_ACTION ITEM_: In the data below, find the line containing "Konto (96, 2470)", then set down that line and every later line up to and including the line containing "Search (875, 1367)", exactly.

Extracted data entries
....

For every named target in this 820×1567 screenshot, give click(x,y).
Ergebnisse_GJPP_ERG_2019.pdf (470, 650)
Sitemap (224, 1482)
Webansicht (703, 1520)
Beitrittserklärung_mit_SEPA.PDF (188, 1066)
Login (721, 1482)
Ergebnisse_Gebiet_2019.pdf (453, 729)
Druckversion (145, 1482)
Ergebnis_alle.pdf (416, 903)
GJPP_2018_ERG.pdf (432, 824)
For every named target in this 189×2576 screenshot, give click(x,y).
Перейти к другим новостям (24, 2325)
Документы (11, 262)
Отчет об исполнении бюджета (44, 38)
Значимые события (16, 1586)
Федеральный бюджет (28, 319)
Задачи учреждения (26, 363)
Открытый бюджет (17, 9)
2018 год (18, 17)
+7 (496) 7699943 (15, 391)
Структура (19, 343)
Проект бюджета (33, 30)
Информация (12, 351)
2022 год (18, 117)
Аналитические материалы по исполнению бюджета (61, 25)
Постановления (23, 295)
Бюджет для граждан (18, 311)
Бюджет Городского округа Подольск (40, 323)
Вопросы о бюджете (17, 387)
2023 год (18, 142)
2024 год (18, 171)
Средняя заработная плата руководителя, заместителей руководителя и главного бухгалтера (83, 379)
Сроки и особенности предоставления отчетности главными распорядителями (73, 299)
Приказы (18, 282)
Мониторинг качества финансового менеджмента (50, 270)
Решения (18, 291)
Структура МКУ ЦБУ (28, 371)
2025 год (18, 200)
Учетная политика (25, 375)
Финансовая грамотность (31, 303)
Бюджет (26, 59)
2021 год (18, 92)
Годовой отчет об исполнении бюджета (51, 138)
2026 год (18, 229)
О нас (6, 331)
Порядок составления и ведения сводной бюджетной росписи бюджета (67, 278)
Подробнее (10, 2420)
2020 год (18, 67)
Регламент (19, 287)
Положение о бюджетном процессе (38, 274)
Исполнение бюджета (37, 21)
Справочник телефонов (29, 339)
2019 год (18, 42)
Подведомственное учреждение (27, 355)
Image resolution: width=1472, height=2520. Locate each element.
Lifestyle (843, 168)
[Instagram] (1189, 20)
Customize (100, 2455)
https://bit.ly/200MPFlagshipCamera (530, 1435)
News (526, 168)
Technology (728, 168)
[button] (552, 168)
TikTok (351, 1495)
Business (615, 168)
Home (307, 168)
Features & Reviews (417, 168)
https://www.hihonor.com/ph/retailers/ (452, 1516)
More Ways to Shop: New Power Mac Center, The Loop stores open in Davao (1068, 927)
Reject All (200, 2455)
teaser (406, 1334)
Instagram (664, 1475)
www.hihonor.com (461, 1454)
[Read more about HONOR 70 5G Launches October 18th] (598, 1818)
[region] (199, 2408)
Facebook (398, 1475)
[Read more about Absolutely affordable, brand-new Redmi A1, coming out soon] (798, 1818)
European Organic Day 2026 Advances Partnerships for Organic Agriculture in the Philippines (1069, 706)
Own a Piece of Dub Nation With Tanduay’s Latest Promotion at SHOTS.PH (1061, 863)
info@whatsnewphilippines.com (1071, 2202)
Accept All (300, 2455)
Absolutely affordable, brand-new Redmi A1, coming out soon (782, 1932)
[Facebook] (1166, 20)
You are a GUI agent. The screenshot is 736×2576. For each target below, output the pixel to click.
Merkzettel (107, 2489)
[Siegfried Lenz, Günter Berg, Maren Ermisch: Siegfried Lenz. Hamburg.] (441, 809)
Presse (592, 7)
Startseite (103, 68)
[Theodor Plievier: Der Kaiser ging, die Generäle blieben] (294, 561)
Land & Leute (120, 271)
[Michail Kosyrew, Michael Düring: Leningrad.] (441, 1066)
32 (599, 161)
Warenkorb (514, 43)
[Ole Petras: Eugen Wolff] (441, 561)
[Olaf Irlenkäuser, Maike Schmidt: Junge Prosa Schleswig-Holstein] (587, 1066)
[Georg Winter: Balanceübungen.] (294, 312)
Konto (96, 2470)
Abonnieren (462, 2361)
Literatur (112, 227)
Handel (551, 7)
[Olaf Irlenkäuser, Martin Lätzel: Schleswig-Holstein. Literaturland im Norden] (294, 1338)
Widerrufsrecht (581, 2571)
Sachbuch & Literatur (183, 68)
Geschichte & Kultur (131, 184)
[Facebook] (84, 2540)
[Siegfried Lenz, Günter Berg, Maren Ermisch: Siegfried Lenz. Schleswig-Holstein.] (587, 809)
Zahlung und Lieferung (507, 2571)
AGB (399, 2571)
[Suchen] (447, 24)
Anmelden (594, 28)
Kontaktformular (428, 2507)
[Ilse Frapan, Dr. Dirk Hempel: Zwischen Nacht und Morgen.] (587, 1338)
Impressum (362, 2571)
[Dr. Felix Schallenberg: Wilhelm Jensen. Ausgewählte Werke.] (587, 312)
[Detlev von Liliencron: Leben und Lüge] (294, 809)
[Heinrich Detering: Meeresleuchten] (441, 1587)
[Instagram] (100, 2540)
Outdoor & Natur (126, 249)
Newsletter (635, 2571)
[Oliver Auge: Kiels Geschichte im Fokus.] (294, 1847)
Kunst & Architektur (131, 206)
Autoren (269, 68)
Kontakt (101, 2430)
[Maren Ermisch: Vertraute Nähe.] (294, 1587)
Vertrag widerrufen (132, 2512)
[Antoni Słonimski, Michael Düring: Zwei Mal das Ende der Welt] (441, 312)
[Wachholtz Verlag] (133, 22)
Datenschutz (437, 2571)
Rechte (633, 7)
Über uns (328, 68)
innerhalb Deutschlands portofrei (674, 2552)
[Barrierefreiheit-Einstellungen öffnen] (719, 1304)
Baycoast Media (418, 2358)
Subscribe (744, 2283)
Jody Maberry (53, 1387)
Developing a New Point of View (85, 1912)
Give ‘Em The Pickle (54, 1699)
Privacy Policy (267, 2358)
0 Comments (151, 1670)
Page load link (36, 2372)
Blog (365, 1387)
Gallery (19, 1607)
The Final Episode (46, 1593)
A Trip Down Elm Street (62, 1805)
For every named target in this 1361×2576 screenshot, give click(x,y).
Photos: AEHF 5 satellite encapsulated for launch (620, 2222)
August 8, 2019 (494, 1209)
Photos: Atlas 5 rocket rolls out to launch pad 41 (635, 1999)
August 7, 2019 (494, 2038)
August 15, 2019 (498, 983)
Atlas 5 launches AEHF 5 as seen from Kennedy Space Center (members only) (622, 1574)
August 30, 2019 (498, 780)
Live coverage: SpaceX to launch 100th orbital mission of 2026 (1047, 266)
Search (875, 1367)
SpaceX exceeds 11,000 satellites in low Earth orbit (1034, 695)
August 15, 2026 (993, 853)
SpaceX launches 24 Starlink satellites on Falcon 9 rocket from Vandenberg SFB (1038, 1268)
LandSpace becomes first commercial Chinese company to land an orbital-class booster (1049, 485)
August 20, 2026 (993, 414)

....

_EXERCISE SOLUTION_:
Konto (96, 2470)
Abonnieren (462, 2361)
Literatur (112, 227)
Handel (551, 7)
[Olaf Irlenkäuser, Martin Lätzel: Schleswig-Holstein. Literaturland im Norden] (294, 1338)
Widerrufsrecht (581, 2571)
Sachbuch & Literatur (183, 68)
Geschichte & Kultur (131, 184)
[Facebook] (84, 2540)
[Siegfried Lenz, Günter Berg, Maren Ermisch: Siegfried Lenz. Schleswig-Holstein.] (587, 809)
Zahlung und Lieferung (507, 2571)
AGB (399, 2571)
[Suchen] (447, 24)
Anmelden (594, 28)
Kontaktformular (428, 2507)
[Ilse Frapan, Dr. Dirk Hempel: Zwischen Nacht und Morgen.] (587, 1338)
Impressum (362, 2571)
[Dr. Felix Schallenberg: Wilhelm Jensen. Ausgewählte Werke.] (587, 312)
[Detlev von Liliencron: Leben und Lüge] (294, 809)
[Heinrich Detering: Meeresleuchten] (441, 1587)
[Instagram] (100, 2540)
Outdoor & Natur (126, 249)
Newsletter (635, 2571)
[Oliver Auge: Kiels Geschichte im Fokus.] (294, 1847)
Kunst & Architektur (131, 206)
Autoren (269, 68)
Kontakt (101, 2430)
[Maren Ermisch: Vertraute Nähe.] (294, 1587)
Vertrag widerrufen (132, 2512)
[Antoni Słonimski, Michael Düring: Zwei Mal das Ende der Welt] (441, 312)
[Wachholtz Verlag] (133, 22)
Datenschutz (437, 2571)
Rechte (633, 7)
Über uns (328, 68)
innerhalb Deutschlands portofrei (674, 2552)
[Barrierefreiheit-Einstellungen öffnen] (719, 1304)
Baycoast Media (418, 2358)
Subscribe (744, 2283)
Jody Maberry (53, 1387)
Developing a New Point of View (85, 1912)
Give ‘Em The Pickle (54, 1699)
Privacy Policy (267, 2358)
0 Comments (151, 1670)
Page load link (36, 2372)
Blog (365, 1387)
Gallery (19, 1607)
The Final Episode (46, 1593)
A Trip Down Elm Street (62, 1805)
For every named target in this 1361×2576 screenshot, give click(x,y).
Photos: AEHF 5 satellite encapsulated for launch (620, 2222)
August 8, 2019 (494, 1209)
Photos: Atlas 5 rocket rolls out to launch pad 41 (635, 1999)
August 7, 2019 (494, 2038)
August 15, 2019 (498, 983)
Atlas 5 launches AEHF 5 as seen from Kennedy Space Center (members only) (622, 1574)
August 30, 2019 (498, 780)
Live coverage: SpaceX to launch 100th orbital mission of 2026 (1047, 266)
Search (875, 1367)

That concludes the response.